## WHAT YOU ARE ASKED TO DO
Return the following from the records below: each line, word for word, starting with the line that contains "Given: Click the Cut scissors icon" and going on through the line that contains "The height and", with nothing outside that range.

## INPUT RECORDS

=== Section Start ===

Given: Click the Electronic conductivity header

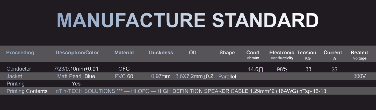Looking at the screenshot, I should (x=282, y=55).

=== Section End ===
=== Section Start ===

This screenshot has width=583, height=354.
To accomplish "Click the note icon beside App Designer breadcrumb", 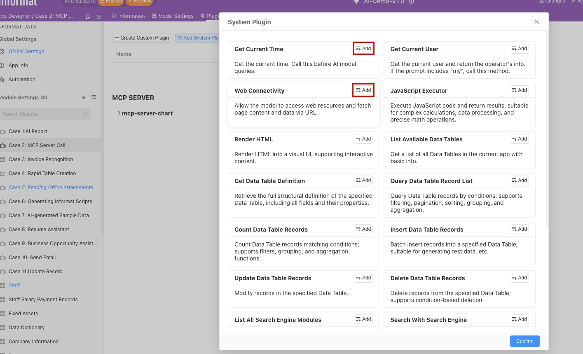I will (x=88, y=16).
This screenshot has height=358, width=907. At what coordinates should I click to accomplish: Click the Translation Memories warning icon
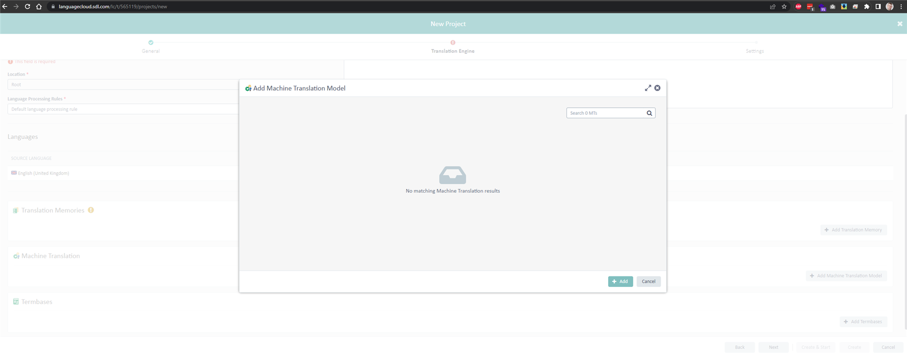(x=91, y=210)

=== Section End ===
=== Section Start ===

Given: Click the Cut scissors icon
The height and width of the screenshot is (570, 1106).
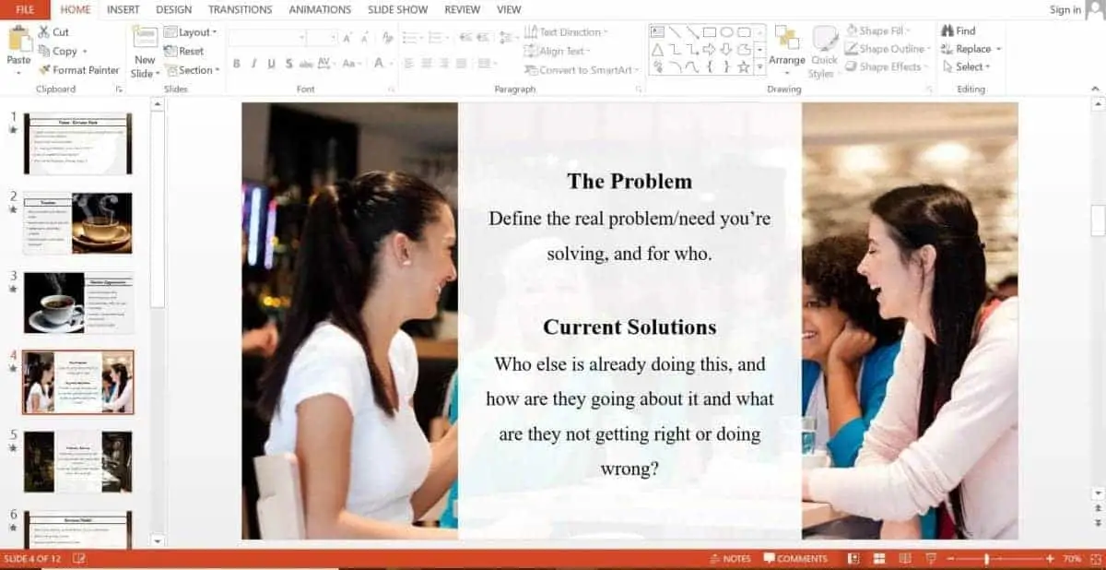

=== Section End ===

## ANSWER
Given: Click the Cut scissors icon
The height and width of the screenshot is (570, 1106).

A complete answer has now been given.